#### [Dataset records]
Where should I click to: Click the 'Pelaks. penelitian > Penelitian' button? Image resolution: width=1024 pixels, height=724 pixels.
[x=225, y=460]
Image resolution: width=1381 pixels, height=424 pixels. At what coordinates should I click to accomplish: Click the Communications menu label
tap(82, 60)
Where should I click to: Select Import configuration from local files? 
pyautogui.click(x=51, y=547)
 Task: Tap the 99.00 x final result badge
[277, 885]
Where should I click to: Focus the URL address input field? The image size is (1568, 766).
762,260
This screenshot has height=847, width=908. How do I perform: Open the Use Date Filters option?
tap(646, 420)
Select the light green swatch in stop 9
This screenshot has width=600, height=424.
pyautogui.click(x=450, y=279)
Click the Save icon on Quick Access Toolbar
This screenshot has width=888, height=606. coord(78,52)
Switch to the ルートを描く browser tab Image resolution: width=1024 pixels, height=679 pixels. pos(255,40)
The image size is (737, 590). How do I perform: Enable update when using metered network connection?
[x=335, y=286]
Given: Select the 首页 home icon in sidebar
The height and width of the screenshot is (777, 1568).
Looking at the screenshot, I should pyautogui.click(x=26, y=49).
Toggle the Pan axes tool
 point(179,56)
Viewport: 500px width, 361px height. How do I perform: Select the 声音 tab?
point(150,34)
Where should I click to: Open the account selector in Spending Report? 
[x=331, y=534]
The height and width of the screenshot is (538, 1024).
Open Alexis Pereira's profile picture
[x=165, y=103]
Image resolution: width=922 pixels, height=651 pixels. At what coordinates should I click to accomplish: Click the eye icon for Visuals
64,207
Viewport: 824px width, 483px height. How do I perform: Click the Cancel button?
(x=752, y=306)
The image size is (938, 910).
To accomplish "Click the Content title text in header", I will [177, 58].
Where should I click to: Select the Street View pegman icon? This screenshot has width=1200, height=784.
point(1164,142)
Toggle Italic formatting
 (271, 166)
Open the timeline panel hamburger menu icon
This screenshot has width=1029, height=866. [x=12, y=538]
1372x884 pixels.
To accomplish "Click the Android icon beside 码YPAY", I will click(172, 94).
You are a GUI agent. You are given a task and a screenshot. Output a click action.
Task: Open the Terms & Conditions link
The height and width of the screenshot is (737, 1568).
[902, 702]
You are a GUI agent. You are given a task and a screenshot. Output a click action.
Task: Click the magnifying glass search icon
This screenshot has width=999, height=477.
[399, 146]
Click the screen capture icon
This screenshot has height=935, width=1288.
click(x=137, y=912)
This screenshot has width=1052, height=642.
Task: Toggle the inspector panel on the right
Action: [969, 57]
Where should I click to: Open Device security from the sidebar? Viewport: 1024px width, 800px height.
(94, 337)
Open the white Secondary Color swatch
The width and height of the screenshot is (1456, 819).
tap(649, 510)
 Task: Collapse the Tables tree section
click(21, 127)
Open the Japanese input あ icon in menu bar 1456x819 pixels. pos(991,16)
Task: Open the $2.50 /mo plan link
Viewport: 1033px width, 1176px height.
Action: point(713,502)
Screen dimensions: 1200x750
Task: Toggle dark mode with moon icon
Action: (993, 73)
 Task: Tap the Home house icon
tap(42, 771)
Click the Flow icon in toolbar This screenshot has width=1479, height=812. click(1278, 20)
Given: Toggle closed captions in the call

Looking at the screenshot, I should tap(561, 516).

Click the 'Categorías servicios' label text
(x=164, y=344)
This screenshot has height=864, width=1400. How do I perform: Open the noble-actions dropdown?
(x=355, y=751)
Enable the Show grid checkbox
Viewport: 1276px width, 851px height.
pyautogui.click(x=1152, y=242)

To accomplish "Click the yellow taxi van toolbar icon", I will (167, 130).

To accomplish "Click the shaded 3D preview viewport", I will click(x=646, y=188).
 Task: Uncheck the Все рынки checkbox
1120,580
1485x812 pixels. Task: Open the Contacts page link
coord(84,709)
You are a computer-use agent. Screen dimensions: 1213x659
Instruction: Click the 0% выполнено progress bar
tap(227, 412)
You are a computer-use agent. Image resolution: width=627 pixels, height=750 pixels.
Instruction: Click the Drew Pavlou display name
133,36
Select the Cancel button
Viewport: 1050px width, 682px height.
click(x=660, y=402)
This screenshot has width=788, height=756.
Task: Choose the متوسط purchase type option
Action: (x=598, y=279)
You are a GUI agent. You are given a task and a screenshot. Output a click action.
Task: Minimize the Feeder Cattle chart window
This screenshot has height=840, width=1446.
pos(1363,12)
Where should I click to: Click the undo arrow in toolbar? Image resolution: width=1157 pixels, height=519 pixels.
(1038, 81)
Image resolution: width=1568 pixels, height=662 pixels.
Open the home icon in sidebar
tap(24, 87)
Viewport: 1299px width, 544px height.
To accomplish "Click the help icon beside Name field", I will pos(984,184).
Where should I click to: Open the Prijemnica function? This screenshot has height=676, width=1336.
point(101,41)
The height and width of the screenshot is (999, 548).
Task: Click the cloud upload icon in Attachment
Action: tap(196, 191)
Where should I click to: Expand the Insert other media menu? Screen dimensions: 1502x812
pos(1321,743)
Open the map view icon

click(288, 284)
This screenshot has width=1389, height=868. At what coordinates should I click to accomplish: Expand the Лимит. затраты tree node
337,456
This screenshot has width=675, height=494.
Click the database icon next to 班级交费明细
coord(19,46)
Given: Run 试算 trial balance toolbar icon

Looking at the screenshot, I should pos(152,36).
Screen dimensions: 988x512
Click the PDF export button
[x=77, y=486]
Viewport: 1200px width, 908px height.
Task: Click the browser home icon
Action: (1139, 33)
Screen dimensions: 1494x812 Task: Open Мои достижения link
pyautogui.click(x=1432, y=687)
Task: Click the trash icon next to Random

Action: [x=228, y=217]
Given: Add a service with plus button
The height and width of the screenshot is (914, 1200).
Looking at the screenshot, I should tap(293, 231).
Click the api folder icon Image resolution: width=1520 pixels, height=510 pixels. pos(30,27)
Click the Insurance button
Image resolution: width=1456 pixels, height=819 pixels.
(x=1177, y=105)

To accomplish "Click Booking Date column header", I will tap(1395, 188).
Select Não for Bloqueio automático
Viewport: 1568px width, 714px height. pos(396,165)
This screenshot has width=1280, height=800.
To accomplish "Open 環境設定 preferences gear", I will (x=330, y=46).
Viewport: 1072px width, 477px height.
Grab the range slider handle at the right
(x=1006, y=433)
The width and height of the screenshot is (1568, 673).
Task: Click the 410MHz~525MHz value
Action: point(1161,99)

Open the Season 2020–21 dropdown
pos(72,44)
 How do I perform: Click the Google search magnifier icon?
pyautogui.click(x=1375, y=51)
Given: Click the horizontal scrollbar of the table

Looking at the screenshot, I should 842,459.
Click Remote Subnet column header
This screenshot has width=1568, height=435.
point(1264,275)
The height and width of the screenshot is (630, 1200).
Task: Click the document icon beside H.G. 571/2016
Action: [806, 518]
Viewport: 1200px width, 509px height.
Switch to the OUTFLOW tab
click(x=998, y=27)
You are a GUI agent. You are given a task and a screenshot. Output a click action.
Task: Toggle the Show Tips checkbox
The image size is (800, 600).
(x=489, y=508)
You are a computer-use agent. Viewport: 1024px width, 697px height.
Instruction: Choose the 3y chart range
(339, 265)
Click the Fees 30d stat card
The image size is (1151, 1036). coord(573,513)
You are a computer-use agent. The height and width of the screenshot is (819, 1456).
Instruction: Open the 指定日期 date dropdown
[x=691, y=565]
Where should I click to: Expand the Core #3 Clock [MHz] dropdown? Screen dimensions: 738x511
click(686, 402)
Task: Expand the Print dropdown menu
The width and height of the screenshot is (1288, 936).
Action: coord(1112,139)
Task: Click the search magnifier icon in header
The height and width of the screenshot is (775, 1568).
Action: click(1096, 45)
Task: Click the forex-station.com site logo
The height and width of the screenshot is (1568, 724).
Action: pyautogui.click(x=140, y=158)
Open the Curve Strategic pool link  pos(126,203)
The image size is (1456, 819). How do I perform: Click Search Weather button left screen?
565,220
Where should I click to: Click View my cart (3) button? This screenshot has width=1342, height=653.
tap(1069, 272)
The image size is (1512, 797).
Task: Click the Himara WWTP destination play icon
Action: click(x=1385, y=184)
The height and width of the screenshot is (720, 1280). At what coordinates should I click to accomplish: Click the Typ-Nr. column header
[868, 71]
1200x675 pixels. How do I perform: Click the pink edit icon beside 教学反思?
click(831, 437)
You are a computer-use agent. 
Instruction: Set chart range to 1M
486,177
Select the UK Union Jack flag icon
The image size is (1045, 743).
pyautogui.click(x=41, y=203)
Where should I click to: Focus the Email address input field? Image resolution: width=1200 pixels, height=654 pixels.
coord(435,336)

#### [Written task]
Locate each line in the data above that includes the word "Focus", and copy those lines out in full.

#### [Correct output]
Where should I click to: Focus the URL address input field? The image size is (1568, 766).
Where should I click to: Focus the Email address input field? Image resolution: width=1200 pixels, height=654 pixels.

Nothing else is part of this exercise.